Nike Space Hippie
- Type: Sneakers
- Inventor: Nike, Inc.
- Inception: 2020; 5 years ago
- Manufacturer: Nike
- Website: nike.com/space-hippie

= Space Hippie =

Sneaker collection

Space Hippie is a line of sneakers by Nike engineered from recycled materials, released by the company in 2020.

== Overview ==
Nike's Space Hippie sneakers and their packaging are made factory scraps. from "rPoly", an amalgam of recycled water bottles, t-shirts, and yarn. Their midsole uses rubber that Nike had used in its redesign of a Miami high school football field amid other foam scraps. Their design borrows from moon shoes, based on their chunky, recycled, speckled foam soles. The Space Hippie knit upper uses earth tones while other parts of the shoe have bright orange accents.

There are four sneakers in the collection, "Space Hippie 1" through 4. Space Hippie 3 is a futuristic high-top with exposed Flyease lacing, which lets wearers adjust the fit by pulling on straps rather than tying lacing. Space Hippie 4 is designed for women and has a light gray sole where the other sneakers use light blue.

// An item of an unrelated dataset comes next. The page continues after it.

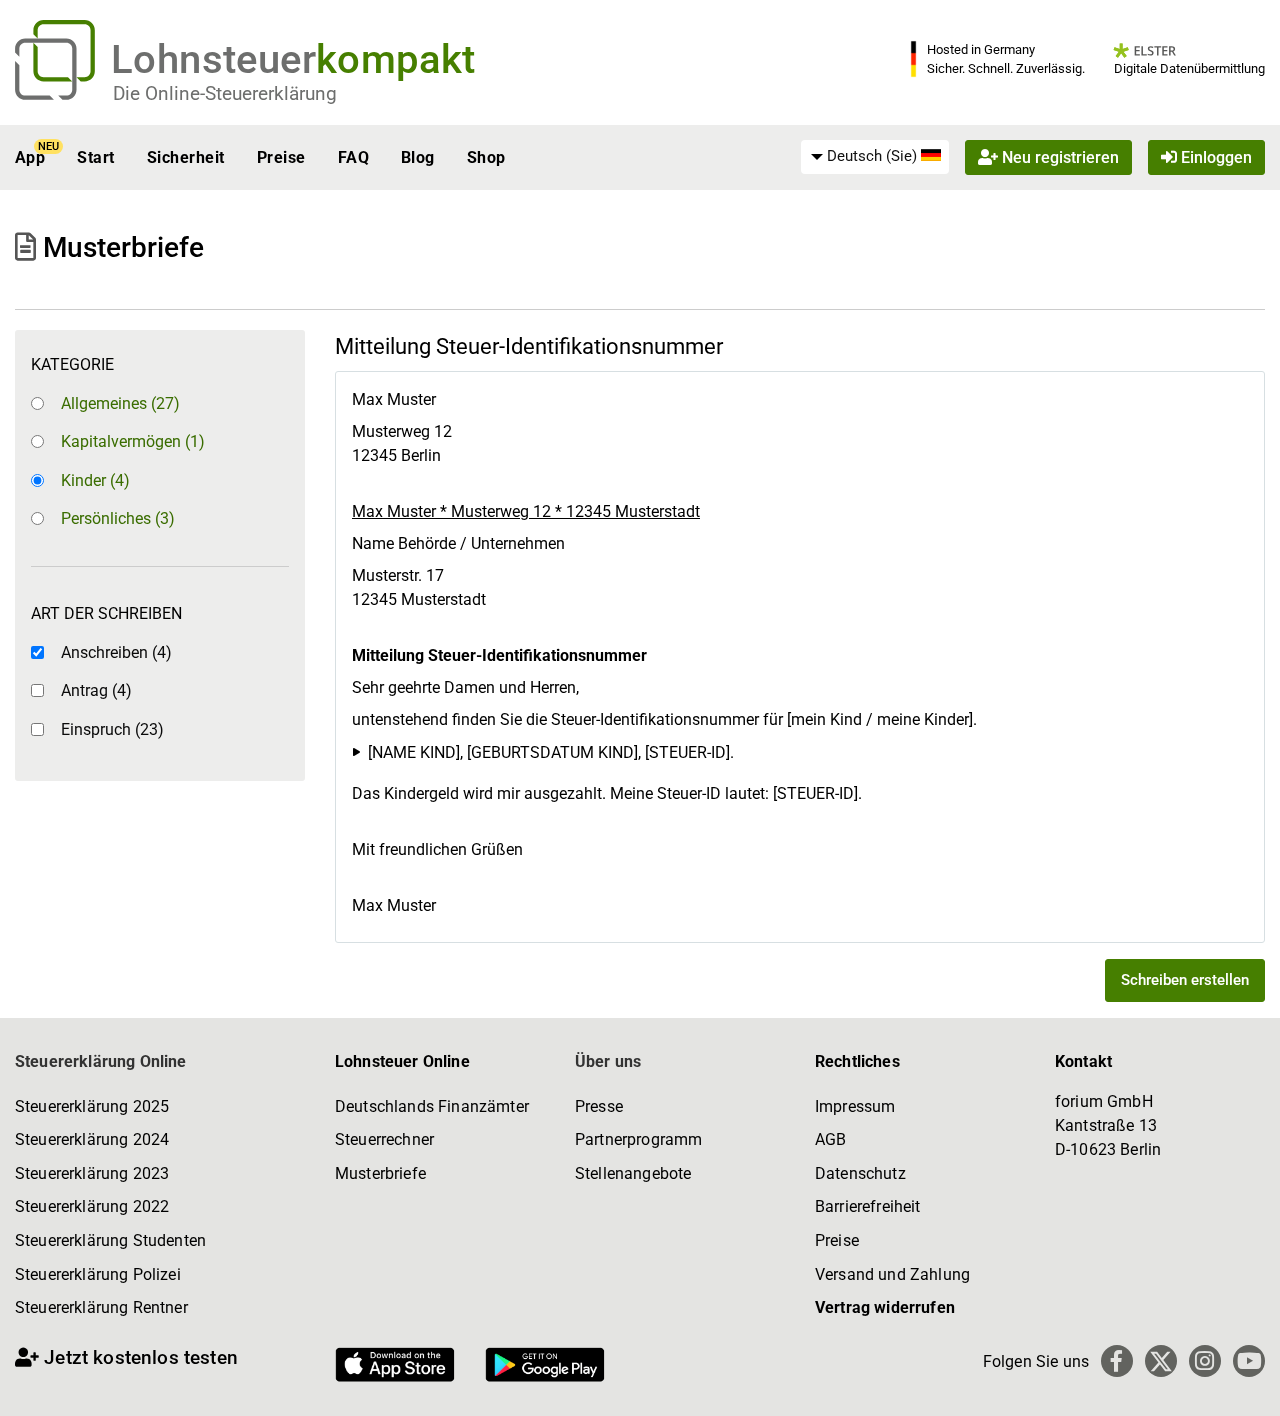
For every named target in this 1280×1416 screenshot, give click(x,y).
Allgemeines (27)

Apart from the orange and gray color scheme used in the original line, Nike released additional colorways in 2020. The "Volt", released in July, uses light blue and light gray. The "Wheat White" colorway for the Space Hippie 01 uses a faded black and released in August. Space Hippie 04 was released in September in "Astronomy Blue".

== Production ==

The sneakers were designed to use scrap materials yet remain within the Nike brand aesthetic. Nike has said the sneakers have their lowest carbon footprint.

Nike announced the sneaker in February 2020. Originally set for release in April 2020, they were delayed due to the COVID-19 pandemic and released in June.